# EXERCISE AIM
Once you reach the line containing "Where should I click to: Insert", write out that line and every remaining line of the records exactly.

** DATA PROVIDED follows **

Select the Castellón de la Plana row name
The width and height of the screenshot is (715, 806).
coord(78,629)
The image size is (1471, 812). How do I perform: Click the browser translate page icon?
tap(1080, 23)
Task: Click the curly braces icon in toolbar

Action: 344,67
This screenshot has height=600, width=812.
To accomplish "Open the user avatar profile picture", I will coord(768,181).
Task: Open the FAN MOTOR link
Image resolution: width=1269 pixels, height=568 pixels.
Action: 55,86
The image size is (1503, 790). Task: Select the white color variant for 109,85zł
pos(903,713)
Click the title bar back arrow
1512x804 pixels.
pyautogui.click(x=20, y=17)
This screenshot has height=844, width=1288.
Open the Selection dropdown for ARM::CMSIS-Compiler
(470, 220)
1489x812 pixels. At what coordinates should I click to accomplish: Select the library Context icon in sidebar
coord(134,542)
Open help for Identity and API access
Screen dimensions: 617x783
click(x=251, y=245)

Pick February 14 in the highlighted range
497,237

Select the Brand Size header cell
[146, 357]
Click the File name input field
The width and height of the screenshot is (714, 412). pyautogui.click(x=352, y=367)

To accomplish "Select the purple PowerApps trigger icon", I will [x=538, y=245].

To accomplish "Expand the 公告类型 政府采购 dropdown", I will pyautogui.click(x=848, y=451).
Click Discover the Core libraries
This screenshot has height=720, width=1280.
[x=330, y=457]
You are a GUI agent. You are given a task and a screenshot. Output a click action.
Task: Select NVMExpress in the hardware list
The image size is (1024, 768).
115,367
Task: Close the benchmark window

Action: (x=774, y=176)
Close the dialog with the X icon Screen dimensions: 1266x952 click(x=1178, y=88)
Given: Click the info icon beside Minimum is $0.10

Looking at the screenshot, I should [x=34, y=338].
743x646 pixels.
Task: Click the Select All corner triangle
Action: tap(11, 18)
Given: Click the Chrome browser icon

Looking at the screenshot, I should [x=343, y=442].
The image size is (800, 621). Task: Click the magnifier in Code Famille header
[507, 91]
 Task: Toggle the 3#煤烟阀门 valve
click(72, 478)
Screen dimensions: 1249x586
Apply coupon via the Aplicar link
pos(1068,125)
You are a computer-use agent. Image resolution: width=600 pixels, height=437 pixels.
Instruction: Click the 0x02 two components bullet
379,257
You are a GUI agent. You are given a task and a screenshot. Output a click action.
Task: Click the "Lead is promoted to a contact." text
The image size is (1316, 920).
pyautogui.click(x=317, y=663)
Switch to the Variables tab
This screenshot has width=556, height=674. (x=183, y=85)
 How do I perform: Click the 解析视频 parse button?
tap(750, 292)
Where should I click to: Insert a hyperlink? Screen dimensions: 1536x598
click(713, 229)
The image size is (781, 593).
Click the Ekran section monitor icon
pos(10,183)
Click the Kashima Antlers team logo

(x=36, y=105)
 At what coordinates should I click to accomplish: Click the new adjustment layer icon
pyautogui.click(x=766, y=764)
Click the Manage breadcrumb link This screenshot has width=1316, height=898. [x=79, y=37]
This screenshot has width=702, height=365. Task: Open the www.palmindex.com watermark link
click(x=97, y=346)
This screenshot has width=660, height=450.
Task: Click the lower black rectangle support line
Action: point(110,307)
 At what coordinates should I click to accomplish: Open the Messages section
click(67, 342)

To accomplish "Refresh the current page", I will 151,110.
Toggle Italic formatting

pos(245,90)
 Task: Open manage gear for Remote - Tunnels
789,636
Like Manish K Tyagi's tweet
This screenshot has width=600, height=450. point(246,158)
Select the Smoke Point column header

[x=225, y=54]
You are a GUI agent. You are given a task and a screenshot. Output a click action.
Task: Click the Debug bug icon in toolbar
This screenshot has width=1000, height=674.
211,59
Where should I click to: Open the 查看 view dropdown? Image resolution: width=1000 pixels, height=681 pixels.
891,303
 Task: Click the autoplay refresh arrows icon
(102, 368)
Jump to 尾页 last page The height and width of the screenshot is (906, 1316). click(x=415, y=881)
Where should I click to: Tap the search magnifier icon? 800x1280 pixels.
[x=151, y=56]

** End of DATA PROVIDED **

# ANSWER BELOW
Where should I click to: Insert a hyperlink? Screen dimensions: 1536x598
click(713, 229)
The image size is (781, 593).
Click the Ekran section monitor icon
pos(10,183)
Click the Kashima Antlers team logo

(x=36, y=105)
 At what coordinates should I click to accomplish: Click the new adjustment layer icon
pyautogui.click(x=766, y=764)
Click the Manage breadcrumb link This screenshot has width=1316, height=898. [x=79, y=37]
This screenshot has width=702, height=365. Task: Open the www.palmindex.com watermark link
click(x=97, y=346)
This screenshot has width=660, height=450.
Task: Click the lower black rectangle support line
Action: point(110,307)
 At what coordinates should I click to accomplish: Open the Messages section
click(67, 342)

To accomplish "Refresh the current page", I will 151,110.
Toggle Italic formatting

pos(245,90)
 Task: Open manage gear for Remote - Tunnels
789,636
Like Manish K Tyagi's tweet
This screenshot has width=600, height=450. point(246,158)
Select the Smoke Point column header

[x=225, y=54]
You are a GUI agent. You are given a task and a screenshot. Output a click action.
Task: Click the Debug bug icon in toolbar
This screenshot has width=1000, height=674.
211,59
Where should I click to: Open the 查看 view dropdown? Image resolution: width=1000 pixels, height=681 pixels.
891,303
 Task: Click the autoplay refresh arrows icon
(102, 368)
Jump to 尾页 last page The height and width of the screenshot is (906, 1316). click(x=415, y=881)
Where should I click to: Tap the search magnifier icon? 800x1280 pixels.
[x=151, y=56]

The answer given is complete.